Because of their senior involvement, the Xaverians were well known to fans in Pictou County. They played a lot of games in New Glasgow and Stellarton.
And Murrin? From what I observed of his character and reputation, he was a team man. He would convince me to praise the club, not him.
The ‘50-51 X-Men won everything — the APC, Nova Scotia and Maritime championships in senior, the Nova Scotia and Maritime titles in university. Among honours that group received was induction into the Nova Scotia Sport Hall of Fame in 1992.
It never seemed to matter which opponents the ‘50-51 powerhouse faced. They just won, and won, and won some more.
After sweeping through their intercollegiate opposition, they faced the APC’s first-place Stellarton Royals in the finals. Believe me, the Royals were good — with players like Frankie Prozenor, Leo Fahey, Al Legere, Mel Gadd, Nelson Wilson and Stan MacDougall — and most observers felt they’d teach the college boys a lesson.
The reality: The X-Men faced Stellarton eight times that season, and beat the Royals in all eight contests, including four straight in the championship round.
In the Maritime finals, they took care of the Amherst Ramblers four games to one, outscoring their senior foes 34-10. That put them in the Allan Cup quarter-finals against the Quebec champion Dolbeau Casters.
Overall, St. FX had a 37-11-2 campaign. The team was a scoring machine, piling up 317 goals — a 6.2 per game pace. They became the first team ever to win Nova Scotia and Maritime titles at both levels of competition.
What talent they had. Ed Swartzack scored 60 goals among 107 points, his brother Eugene posted a 35-40-75 line, while Jackie MacLellan added 40 goals and 96 points. And think of these added achievements by Ed Swartzack — seven hat-tricks and 32 goals in 16 APC games. Murrin? I can’t leave him out. Despite being on defence, he had 12 goals and 26 points.
Looking back, I recall enjoying the 1951-52 Xaverians even more — a season in which they played many of their games in Pictou County.
Things were a bit different that season. The X-Men weren’t in APC action during the regular schedule. Nonetheless, after repeating as Nova Scotia and Maritime intercollegiate kings, they qualified to play the survivors from the APC league. That was New Glasgow.

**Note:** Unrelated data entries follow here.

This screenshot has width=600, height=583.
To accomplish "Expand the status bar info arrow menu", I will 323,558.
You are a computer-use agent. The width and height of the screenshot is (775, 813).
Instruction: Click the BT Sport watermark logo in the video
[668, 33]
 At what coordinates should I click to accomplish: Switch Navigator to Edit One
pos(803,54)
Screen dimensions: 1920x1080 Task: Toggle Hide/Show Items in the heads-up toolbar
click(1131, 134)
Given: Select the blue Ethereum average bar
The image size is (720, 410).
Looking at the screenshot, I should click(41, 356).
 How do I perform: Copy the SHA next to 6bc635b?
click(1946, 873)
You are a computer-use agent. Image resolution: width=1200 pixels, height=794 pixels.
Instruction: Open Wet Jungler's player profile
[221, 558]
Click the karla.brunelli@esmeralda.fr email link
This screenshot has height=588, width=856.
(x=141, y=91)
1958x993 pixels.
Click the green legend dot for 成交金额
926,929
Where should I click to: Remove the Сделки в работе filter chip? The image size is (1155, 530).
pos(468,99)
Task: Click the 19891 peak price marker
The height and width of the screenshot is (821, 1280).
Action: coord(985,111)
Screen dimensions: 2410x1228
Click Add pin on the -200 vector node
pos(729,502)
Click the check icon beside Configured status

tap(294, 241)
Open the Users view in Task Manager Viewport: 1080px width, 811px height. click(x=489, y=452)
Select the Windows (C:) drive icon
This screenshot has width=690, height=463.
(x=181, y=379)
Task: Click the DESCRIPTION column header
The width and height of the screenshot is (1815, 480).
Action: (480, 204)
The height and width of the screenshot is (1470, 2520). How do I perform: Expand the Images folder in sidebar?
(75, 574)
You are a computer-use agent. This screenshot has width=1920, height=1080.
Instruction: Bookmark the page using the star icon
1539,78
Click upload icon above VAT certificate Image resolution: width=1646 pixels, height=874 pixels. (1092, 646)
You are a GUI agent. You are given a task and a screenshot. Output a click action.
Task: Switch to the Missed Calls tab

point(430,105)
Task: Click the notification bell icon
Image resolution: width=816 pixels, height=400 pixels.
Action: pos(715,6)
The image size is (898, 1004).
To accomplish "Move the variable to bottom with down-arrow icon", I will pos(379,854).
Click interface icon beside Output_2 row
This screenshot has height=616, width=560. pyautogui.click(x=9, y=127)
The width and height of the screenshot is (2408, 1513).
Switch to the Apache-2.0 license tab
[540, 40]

Those were the powerful Rangers coached by goaltender Jackie Gibson. No way were they supposed to lose – not with Fahey, Wilson, Legere, MacDougall, Kent Storey, Naish Batten, Tiger Mackie and Arnie Baudoux.
Guess what? The Xaverians defeated the Rangers 4-2 in games to repeat as provincial senior champs.
Next, St. FX was supposed to meet its match in the Maritime final — the Saint John Beavers. Instead, it was Saint John that was crushed, losing three straight games. A second Maritime senior verdict for the university.
That’s when the spotlight returned to New Glasgow. Because X’s home rink was too small for Allan Cup playdowns, the best-of-five series between the Xaverians and Pembroke Lumber Kings was moved to the Stadium.
If you were around, you’ll recall Pembroke won the round 3-1 — but St. FX held its own, tying one game, losing two others by one goal. The college boys had once again done themselves proud. And Ed Murrin? He was again a star on defence.
Ed’s hockey didn’t end on campus.
In 1956-57, three senior teams got together in an attempt to revive the APC circuit that had closed its doors. New Glasgow Rangers, Pictou Pontiacs and Antigonish Bulldogs played a short schedule. On the Bulldogs blue line was none other than Murrin. He was the top defenceman, scoring 12 goals and 22 points in just 14 games.
Yes, Murrin’s passing put me back on another memory stroll.
But I couldn’t help it. Those two St. FX teams he was on, in my opinion, were the two best the Antigonish campus ever had.